Not Gentle Creatures: Psychoanalysis and the Legacy of the Third Reich

Emily A. Kuriloff

Emily A. Kuriloff

During the 1930s and 1940s, European psychoanalysts held fast to their professional identities despite a profoundly destabilizing reality. From Budapest to Paris the Nazis disrupted the work of this group and threatened their very lives. That psychoanalysis endured, and even flourished in postwar Europe and the Americas, is itself remarkable. And yet, in the end, the 20th century belonged as much to Freud as it did to Hitler.

In her recent book Psychoanalysis and the Legacy of the Third Reich Emily Kuriloff explores the myriad ways in which theory and praxis – and thus the course of psychoanalysis – has been and continues to be influenced by this history. In tonight’s talk she will focus particularly on the British experience before and after the Second World War.

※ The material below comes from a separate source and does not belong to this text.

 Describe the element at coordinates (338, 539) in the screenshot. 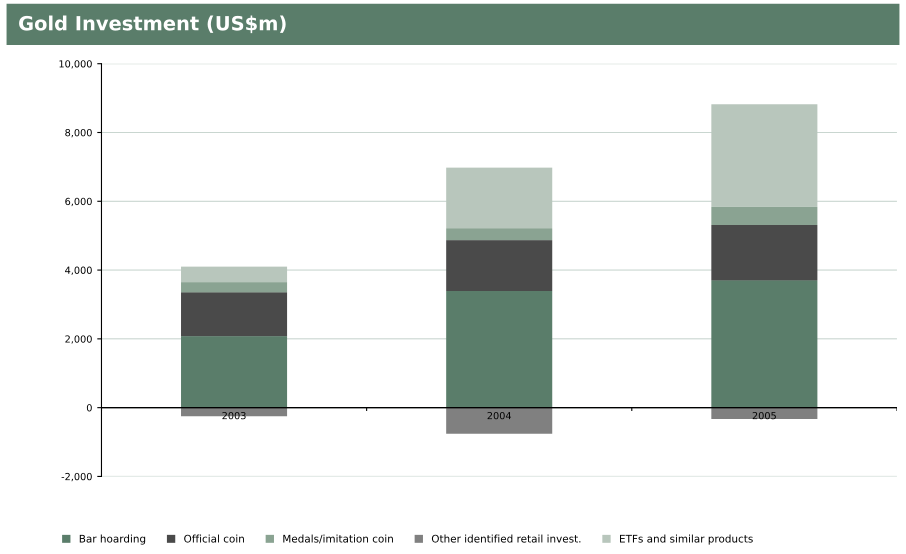

I see `legend-label: Medals/imitation coin` at that location.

Kuriloff’s work leans heavily on personal interviews conducted with analysts who lived during the period, and who frequented the Freud house in Hampstead, consulting and commiserating with their displaced leader and his daughter and heir apparent, Anna. Their narratives bring an immediacy and nuance to a terrible and auspicious time.

Emily A. Kuriloff  is a Psychologist and Psychoanalyst. She is in private practice in New York City and she is Training and Supervising Psychoanalyst at the William Alanson White Institute, New York.